My first creative writing professor reduced the grade on my first writing assignment, citing that while the plot of my story was all that it needed to be, one of my major characters was comically unbelievable because of the lengths to which I went to portray all that was dark and evil within him.
My immaturity welcomed the ensuing offense and issue I took with my professor’s evaluation. While the need for an “A” compelled the rewrite that was graciously offered, it did not sufficiently motivate me to admit that he was correct in his assessment. That would come the following fall semester, after spending a summer taking the advice that Kurt Vonnegut gave to an audience of aspiring writers of which I was included. He essentially said that good writers…read.
I spent the summer between a full course load, work and mothering reading an exotic cornucopia of literature; 217 books in all (not including my required course reading). All the while, my professor’s correction whispered to me among the pages: “your characters, no matter how diabolical, must have redeeming qualities in order for them to be believable”.
Every person on this planet has redeeming qualities; saving graces that are the culmination of truth and experience that shape motivation and choice. These characteristics are subjective to the observer. We necessarily judge what is real and feigned through the skew of our own reality. And more often than not, we are harder on the subject than we have to be.
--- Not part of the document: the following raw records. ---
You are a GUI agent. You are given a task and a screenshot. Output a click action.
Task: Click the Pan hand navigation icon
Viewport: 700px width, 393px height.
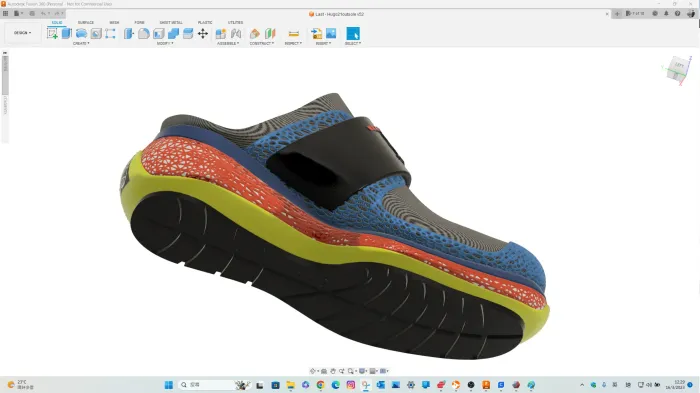coord(333,371)
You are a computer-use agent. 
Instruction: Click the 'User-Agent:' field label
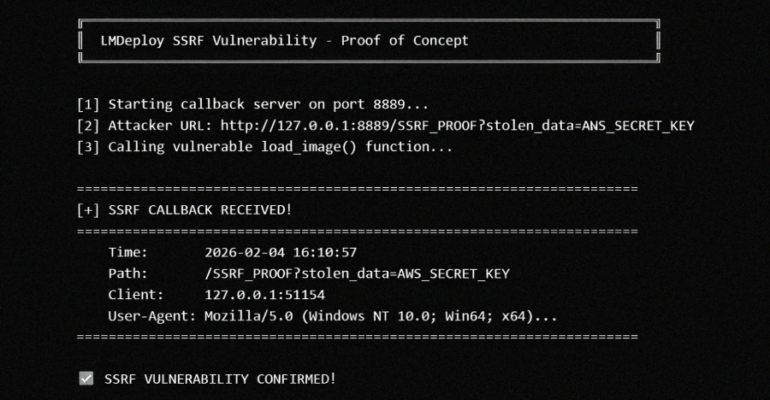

For that, I owe much of the universe an apology.
I have come to realize that in my endeavor to exorcise certain personal demons through the writing process, I have burdened the characters of my imagination with unnecessary layers of harshness. I have been severely and wickedly critical of the persons upon whom my characters are based. And I have been entirely too hard on myself. The circle that forms and informs my universe is a victim of a damn near impossible self-imposed standard.
Subsequently, I am going to let my friends, my characters, my truth and myself off the hook. I am loosening the strings of my heart and my sensibilities in order to bend to the will of the Creator...without breaking, thereby recognizing that the universe and all of her inhabitants are redemptive, capable of consciousness and worthy of infinite forgiveness.